Excerpted records:
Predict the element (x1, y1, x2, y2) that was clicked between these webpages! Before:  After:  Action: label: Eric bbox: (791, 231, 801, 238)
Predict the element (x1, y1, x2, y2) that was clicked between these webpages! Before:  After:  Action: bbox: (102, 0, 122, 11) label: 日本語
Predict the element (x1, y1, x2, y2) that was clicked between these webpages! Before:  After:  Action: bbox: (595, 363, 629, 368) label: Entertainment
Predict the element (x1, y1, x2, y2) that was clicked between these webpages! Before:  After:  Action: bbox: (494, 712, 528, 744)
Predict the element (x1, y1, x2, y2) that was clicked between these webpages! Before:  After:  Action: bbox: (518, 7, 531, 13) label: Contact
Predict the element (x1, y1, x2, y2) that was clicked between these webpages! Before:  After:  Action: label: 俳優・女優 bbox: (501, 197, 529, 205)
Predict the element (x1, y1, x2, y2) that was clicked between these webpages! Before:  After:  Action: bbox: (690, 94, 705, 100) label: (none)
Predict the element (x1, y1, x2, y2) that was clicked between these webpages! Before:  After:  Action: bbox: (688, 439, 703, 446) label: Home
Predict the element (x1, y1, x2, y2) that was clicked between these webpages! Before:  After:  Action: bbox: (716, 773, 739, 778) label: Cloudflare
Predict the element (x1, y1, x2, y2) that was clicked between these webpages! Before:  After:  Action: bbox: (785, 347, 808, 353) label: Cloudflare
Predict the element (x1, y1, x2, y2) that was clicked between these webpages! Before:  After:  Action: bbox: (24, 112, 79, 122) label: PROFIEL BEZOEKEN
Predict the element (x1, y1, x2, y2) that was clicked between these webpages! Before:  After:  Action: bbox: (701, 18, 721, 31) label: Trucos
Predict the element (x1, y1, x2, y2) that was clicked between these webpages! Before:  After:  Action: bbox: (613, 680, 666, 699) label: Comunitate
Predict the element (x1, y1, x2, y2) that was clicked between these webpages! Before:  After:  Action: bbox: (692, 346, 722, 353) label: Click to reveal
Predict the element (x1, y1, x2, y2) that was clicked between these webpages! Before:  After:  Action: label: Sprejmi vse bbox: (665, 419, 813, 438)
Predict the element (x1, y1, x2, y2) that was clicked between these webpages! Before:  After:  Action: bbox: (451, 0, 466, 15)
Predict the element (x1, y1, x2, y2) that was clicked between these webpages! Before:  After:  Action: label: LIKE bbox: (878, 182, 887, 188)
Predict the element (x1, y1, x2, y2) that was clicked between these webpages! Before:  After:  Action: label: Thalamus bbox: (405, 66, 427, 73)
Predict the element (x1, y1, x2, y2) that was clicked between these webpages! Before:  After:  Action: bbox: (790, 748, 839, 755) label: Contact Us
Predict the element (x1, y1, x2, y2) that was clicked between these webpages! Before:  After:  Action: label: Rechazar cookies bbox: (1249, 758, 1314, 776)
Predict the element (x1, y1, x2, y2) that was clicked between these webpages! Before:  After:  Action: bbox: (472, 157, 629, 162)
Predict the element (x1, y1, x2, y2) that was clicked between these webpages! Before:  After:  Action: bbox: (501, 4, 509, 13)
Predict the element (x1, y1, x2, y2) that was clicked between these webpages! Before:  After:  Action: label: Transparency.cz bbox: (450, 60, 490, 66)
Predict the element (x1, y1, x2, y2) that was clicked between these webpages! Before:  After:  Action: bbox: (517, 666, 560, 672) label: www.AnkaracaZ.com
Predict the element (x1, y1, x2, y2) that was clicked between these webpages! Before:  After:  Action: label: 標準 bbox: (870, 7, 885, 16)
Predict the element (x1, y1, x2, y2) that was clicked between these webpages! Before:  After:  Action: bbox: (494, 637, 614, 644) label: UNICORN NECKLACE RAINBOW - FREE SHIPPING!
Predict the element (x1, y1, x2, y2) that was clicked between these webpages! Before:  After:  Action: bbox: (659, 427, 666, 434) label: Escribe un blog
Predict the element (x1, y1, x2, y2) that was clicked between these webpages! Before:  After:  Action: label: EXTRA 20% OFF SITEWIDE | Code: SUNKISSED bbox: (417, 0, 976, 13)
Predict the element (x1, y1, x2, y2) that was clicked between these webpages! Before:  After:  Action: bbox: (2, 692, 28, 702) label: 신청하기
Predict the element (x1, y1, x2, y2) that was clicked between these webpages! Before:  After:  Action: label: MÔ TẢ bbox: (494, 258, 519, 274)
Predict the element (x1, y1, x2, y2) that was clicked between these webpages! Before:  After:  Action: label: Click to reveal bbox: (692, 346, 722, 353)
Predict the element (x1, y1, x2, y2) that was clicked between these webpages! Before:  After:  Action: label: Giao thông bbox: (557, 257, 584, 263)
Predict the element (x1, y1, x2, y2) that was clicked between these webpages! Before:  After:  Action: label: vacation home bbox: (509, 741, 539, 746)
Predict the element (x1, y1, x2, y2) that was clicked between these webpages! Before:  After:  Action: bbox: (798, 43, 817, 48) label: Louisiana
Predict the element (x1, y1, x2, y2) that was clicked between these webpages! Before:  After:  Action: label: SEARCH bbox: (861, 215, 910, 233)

Goal of the exercise:
Reproduce the records word for word, starting at the first line and ending with the line that contains "label: PROFIEL BEZOEKEN". Include both of those lines.

Task response:
Predict the element (x1, y1, x2, y2) that was clicked between these webpages! Before:  After:  Action: label: Eric bbox: (791, 231, 801, 238)
Predict the element (x1, y1, x2, y2) that was clicked between these webpages! Before:  After:  Action: bbox: (102, 0, 122, 11) label: 日本語
Predict the element (x1, y1, x2, y2) that was clicked between these webpages! Before:  After:  Action: bbox: (595, 363, 629, 368) label: Entertainment
Predict the element (x1, y1, x2, y2) that was clicked between these webpages! Before:  After:  Action: bbox: (494, 712, 528, 744)
Predict the element (x1, y1, x2, y2) that was clicked between these webpages! Before:  After:  Action: bbox: (518, 7, 531, 13) label: Contact
Predict the element (x1, y1, x2, y2) that was clicked between these webpages! Before:  After:  Action: label: 俳優・女優 bbox: (501, 197, 529, 205)
Predict the element (x1, y1, x2, y2) that was clicked between these webpages! Before:  After:  Action: bbox: (690, 94, 705, 100) label: (none)
Predict the element (x1, y1, x2, y2) that was clicked between these webpages! Before:  After:  Action: bbox: (688, 439, 703, 446) label: Home
Predict the element (x1, y1, x2, y2) that was clicked between these webpages! Before:  After:  Action: bbox: (716, 773, 739, 778) label: Cloudflare
Predict the element (x1, y1, x2, y2) that was clicked between these webpages! Before:  After:  Action: bbox: (785, 347, 808, 353) label: Cloudflare
Predict the element (x1, y1, x2, y2) that was clicked between these webpages! Before:  After:  Action: bbox: (24, 112, 79, 122) label: PROFIEL BEZOEKEN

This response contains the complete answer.